Pour l’Académie de médecine, « Il importe jusqu’à preuve dûment et scientifiquement établie de rester dans les limites assignées à la maladie en faisant, en cas de doute, bénéficier le malade d’un traitement antibiotique selon les bonnes règles : choix, durée et posologie. La ML pourrait être une mauvaise réponse à une question légitime de malades qui souffrent, insatisfaits par la prise en charge de leurs troubles, qui veulent être écoutés et auxquels il serait donné de faux espoirs. » Il importe aussi de progresser en proposant « la poursuite des recherches sur la responsabilité d’autres agents infectieux ; la mise au point et l’amélioration des différents tests de diagnostic ; et surtout, la mise en place de protocoles thérapeutiques contrôlés, s’appuyant sur des choix rationalisés de molécules, versus placebo, avec des malades volontaires sélectionnés pour constituer des groupes homogènes et comparables. »

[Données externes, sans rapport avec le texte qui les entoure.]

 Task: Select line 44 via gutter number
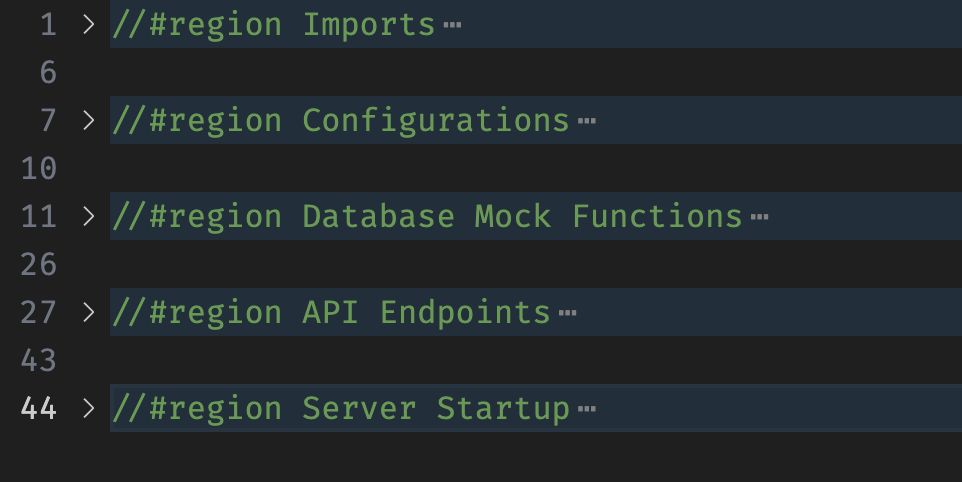[39, 408]
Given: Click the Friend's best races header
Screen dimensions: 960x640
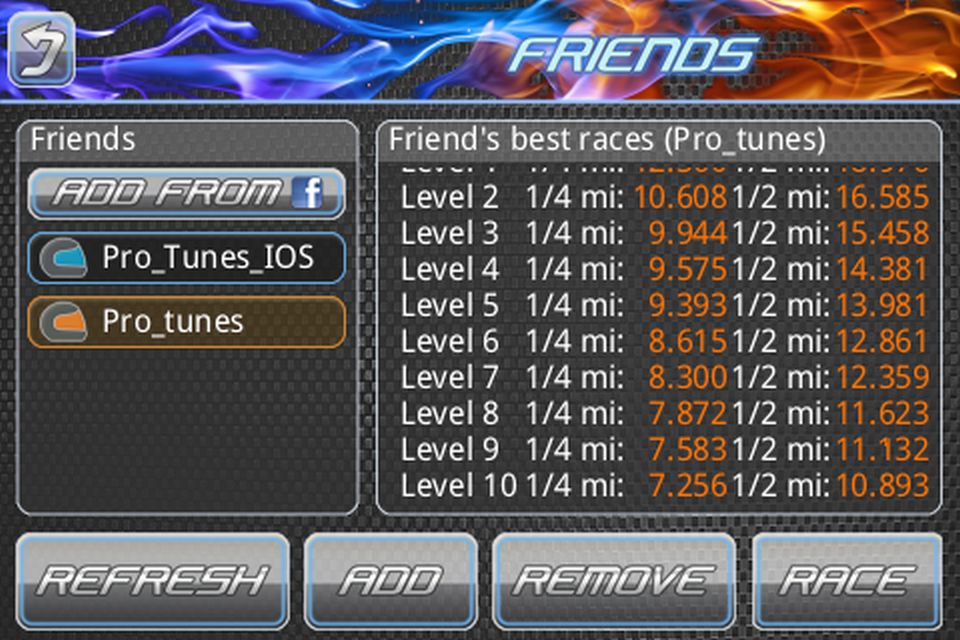Looking at the screenshot, I should pyautogui.click(x=607, y=140).
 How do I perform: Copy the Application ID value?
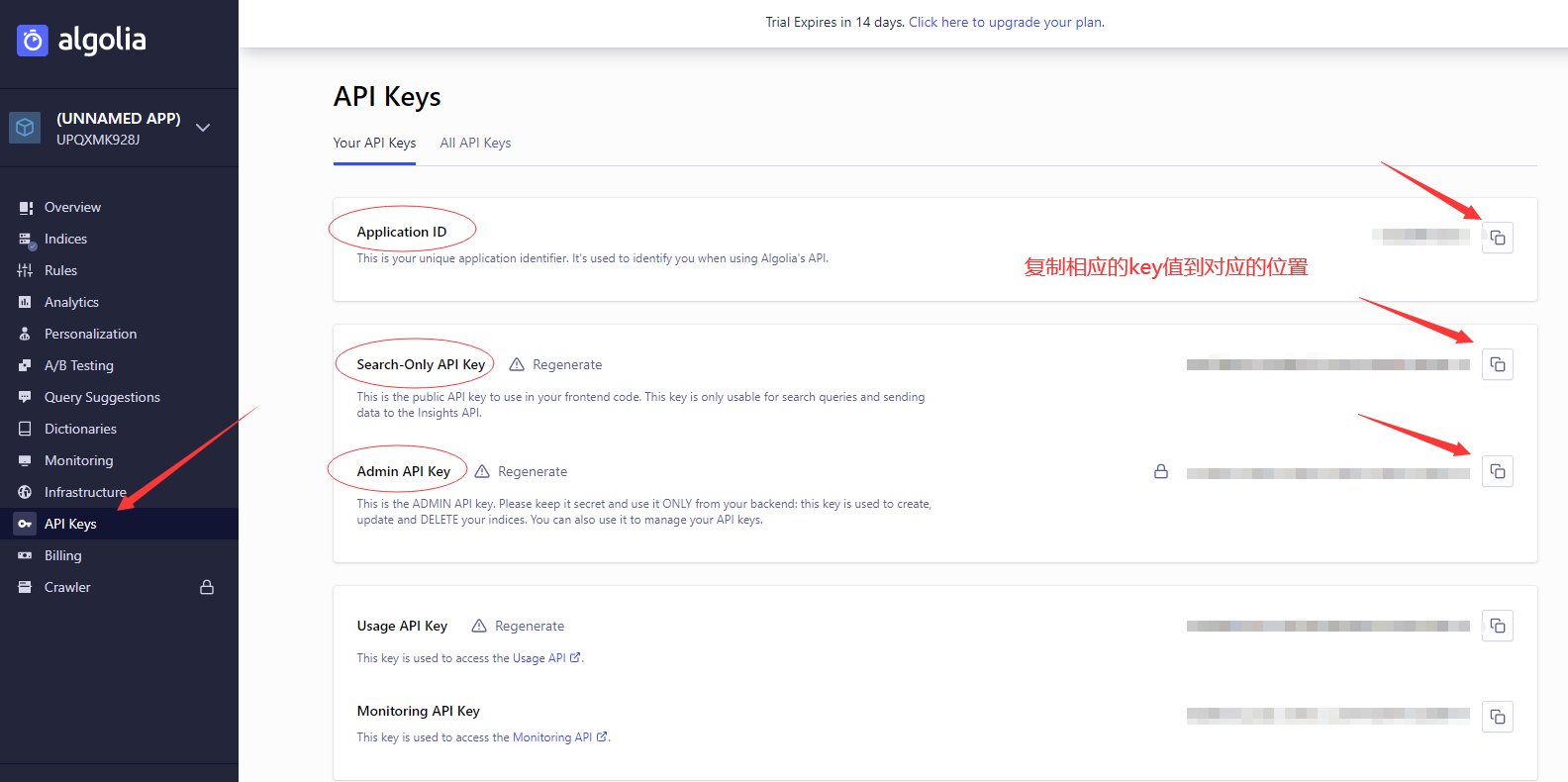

Des tests non remboursés peu fiables
S’agissant des tests d’identification directs payants, commercialisés en France, Allemagne, Belgique et aux Etats-Unis et préconisés par certaines associations de patients, le Pr Jauhlac les déconseille.
Il s’agit notamment de kits PCR commerciaux, de cultures et de microscopie sur fond noir. Le CNR estime que les performances des coffrets PCR commerciaux sont mal connues pour détecter les Borreliella. Il souligne néanmoins que la PCR est le seul outil diagnostique des Borrelia.
Or, selon le microbiologiste, « l’examen microscopique au fond noir ou en contraste de phase ne possède pas les performances suffisantes pour être utile au diagnostic biologique de la borréliose de Lyme ».
Questionné sur la fiabilité des autotests de Lyme, vendus dans les officines, le directeur du CNR a indiqué que la seule étude publiée montrait que leurs performances étaient « mauvaises ».